For shruti 1 he gives it (in that publication) as 256/243 – the Pythagorean limma just as you do , but with an alternative of 135/128. The same goes for shruti 21 243/128 with alternative 256/135. So these shrutis are not missing in that scheme published by Danielou.

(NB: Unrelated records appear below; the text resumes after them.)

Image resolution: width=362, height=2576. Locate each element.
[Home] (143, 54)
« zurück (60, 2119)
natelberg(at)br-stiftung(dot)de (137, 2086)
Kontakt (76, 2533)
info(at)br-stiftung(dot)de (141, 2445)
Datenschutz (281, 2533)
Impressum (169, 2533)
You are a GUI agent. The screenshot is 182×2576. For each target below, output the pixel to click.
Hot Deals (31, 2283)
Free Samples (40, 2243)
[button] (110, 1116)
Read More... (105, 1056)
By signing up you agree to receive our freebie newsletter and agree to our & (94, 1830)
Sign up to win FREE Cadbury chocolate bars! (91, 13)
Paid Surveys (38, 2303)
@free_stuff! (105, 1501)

Also. these notes differ by just 1.953 cents, which are effectively indistinguishable by any normal mortal being.
I find it impossible to believe that Indian musicians can reproducibly produce these exact relative frequencies when singing or playing an instrument. In fact they can't and they don't as shown by Wim van der Meer. Every swara sung has a significant range of pitch, which depends on the artist, the raga, and the specific performance. So your efforts and everyone else's on this matter are merely academic and mathematical exercises.